*** Brontekst

De Raad komt tot de volgende beoordeling.
4.1.
De Raad heeft aanleiding gezien dr. R. van Mechelen, revalidatie-arts, te benoemen als deskundige teneinde te adviseren over de belastbaarheid van appellant. De deskundige heeft op 12 oktober 2012 een rapport uitgebracht aan de Raad. Partijen hebben schriftelijk gereageerd op het deskundigenrapport. De deskundige heeft vervolgens nog een toelichting gedateerd 1 december 2012 aan de Raad toegezonden. Van Mechelen heeft op grond van het door hem ingestelde onderzoek geconcludeerd dat de FML van 5 februari 2007 volledig recht doet aan de beperkingen van appellant en dat er sindsdien geen toename in beperkingen is ontstaan. De in de FML van 5 februari 2007 neergelegde beperkingen gelden derhalve nog steeds op 31 juli 2009.

******
*** Getoonde gegevens

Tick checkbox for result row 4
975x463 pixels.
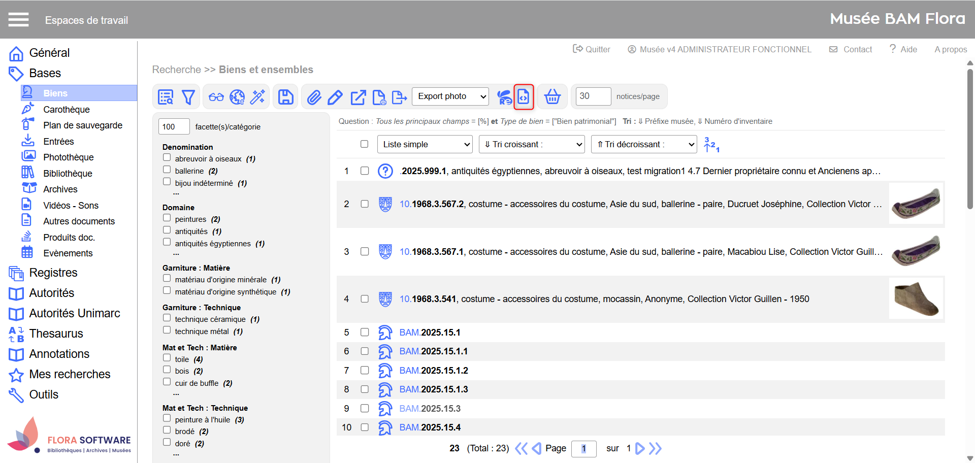pos(365,299)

******

• _Opdrachten_:
A: Geef alle verschillende datums die in de brontekst over de belastbaarheid van appellant worden genoemd.
B: Schrijf de brontekst over het deskundigenonderzoek naar de belastbaarheid van appellant verder, te beginnen na de laatste zin.
De gegevens spelen hierbij geen enkele rol.

• _Eindresultaten_:
A:
- 12 oktober 2012
- 1 december 2012
- 5 februari 2007
- 31 juli 2009

B:
4.2.
Als uitgangspunt geldt dat de bestuursrechter het oordeel van een onafhankelijke, door hem ingeschakelde deskundige kan volgen indien de door deze deskundige gebezigde motivering hem overtuigend voorkomt. Deze situatie doet zich hier voor. Het uitgebrachte deskundigenrapport geeft blijk van een zorgvuldig onderzoek en is inzichtelijk en consistent. Er zijn geen specifieke bezwaren naar voren gebracht die een voldoende gemotiveerde betwisting inhouden van de juistheid van de in het rapport neergelegde conclusies. De rechtbank heeft gelet hierop terecht het standpunt van het Uwv bevestigd.
4.3
Uit hetgeen is overwogen in 4.1 tot en met 4.2 volgt dat de aangevallen uitspraak dient te worden bevestigd.
5.
Voor een proceskostenveroordeling bestaat geen aanleiding,

BESLISSING

De Centrale Raad van Beroep bevestigt de aangevallen uitspraak.
Deze uitspraak is gedaan door J.W. Schuttel, in tegenwoordigheid van K.E. Haan als griffier. De beslissing is uitgesproken in het openbaar op 6 september 2013.